Because Bill was singularly focused on investment management for his clients and Jan was busy running her three successful Baskin & Robbins ice cream stores, Brad’s parents did not take the time to have their own “contingency planning” completed. Bill did not have the right income replacement (disability) insurance or any life insurance to protect Jan and their three sons if something were to happen to him. And in the early 80’s, Long-Term-Care insurance had yet to be invented and offered for sale.
Bill's best friend was their estate attorney and he didn't insist on anything other than simple wills for Bill and Jan. And after Bill was forced into an early retirement because of his illness, their attorney still failed to have Bill and Jan sign power(s) of attorney even though he must have known that Bill’s Parkinson’s would eventually lead to cognitive impairment. The combined result of these financial and estate planning mistakes was disastrous when Bill eventually lost his battle with the disease and could no longer care for himself without full-time assistance.
On top of this Jan's CPA failed to pay closer attention to the year-to-year revenue trends at her three ice cream stores which were suffering because the majority of her time was spent caring for her husband Bill. Instead of just “doing her taxes”, had Jan's CPA provided her with the “financial guidance” that she desperately needed, Jan could have sold her three franchise businesses when they were still thriving and Jan could have lived off the proceeds while still properly caring for Bill.
Although these all-too-common insurance, estate planning and business planning mistakes, including the oversights and missed opportunities were extremely impactful; with the proper adjustments along the way, Brad’s mother Jan could have preserved the majority of her lifestyle. However, she was understandably preoccupied with properly caring for Bill and instead relied on the "professionals" to advise her.
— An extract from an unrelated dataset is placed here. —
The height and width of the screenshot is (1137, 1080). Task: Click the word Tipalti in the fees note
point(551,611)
This was a very tough life lesson for Brad in that it showed him that seemingly minor issues can compound into larger problems when left unaddressed for too long. Further, he learned that “trusted” advisors can have a significant impact well beyond what they are paid to do if only they took a more personal interest in their client’s lives. When Brad later became a financial advisor, he was committed to not only focus on the things he was paid to do, but he would also pay attention to his client's entire financial picture such that Brad could be a “true” comprehensive wealth advisor for those he served.
Having learned from their parents' experience, before the end of his first year in the business Brad helped his older brother Mike to review his finances so that there would not be another financial tragedy in their family. Among other things, Mike then purchased the proper disability insurance coverage; and eight months later, he suffered a significant back injury and was permanently disabled. Because Mike had the proper contingency planning with a good income replacement policy, he has been receiving a tax-free income from this disability policy since 1995, and he will continue to draw on it until 2030. The result of proper contingency planning was that Mike was able to continue to financially provide for his family despite being disabled and unable to work.
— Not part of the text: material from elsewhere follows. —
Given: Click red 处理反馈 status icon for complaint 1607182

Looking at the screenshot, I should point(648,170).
Brad Creger founded BFF Financial, Inc. in 2000 to gain his independence so he could focus on his clients’ total needs and not solely on those activities which led to revenues for the firm he worked for.
To this day Brad has maintained his commitment to not only providing comprehensive wealth management and treating clients more like family (rather than just a source of income), but he is also committed to pushing the financial services industry forward.